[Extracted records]
--- START ---

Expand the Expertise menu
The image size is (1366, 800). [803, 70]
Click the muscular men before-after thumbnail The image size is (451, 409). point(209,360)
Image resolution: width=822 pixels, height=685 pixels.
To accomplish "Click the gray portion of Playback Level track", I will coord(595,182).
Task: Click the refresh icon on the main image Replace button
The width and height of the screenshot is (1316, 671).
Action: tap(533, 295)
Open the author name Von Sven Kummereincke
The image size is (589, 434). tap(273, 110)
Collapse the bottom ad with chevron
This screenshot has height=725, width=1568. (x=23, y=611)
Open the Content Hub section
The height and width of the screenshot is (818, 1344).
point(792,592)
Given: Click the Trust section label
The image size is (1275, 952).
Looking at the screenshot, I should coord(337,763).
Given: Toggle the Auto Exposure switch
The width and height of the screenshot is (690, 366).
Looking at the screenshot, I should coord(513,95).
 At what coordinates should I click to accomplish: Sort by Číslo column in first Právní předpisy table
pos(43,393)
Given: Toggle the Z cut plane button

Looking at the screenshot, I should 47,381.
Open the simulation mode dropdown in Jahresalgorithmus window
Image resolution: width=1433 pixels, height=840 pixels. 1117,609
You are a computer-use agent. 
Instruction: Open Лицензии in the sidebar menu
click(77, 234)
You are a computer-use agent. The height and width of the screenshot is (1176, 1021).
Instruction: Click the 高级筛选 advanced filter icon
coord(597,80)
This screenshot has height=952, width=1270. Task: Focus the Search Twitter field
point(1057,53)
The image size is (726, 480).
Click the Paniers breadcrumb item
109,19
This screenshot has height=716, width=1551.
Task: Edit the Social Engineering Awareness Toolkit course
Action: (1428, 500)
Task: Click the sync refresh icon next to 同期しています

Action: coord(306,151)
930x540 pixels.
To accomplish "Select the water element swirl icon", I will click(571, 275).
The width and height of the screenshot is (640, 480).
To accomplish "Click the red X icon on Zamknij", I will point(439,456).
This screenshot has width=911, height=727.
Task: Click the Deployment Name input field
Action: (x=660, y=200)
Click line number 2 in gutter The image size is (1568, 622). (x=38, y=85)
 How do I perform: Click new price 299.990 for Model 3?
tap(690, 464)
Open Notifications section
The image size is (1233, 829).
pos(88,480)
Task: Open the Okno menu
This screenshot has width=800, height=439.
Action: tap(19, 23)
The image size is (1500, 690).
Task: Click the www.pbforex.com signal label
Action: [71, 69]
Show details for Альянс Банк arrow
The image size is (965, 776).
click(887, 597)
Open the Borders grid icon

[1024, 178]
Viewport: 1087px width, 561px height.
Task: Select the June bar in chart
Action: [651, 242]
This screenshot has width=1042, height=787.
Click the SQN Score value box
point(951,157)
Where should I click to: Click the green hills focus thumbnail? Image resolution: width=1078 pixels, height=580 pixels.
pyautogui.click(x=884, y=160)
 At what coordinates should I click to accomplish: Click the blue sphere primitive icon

--- END ---

Please extract exactly, and only, the lines from the line containing "This screenshot has width=1042, height=787." through the last line of the records.

This screenshot has width=1042, height=787.
Click the SQN Score value box
point(951,157)
Where should I click to: Click the green hills focus thumbnail? Image resolution: width=1078 pixels, height=580 pixels.
pyautogui.click(x=884, y=160)
 At what coordinates should I click to accomplish: Click the blue sphere primitive icon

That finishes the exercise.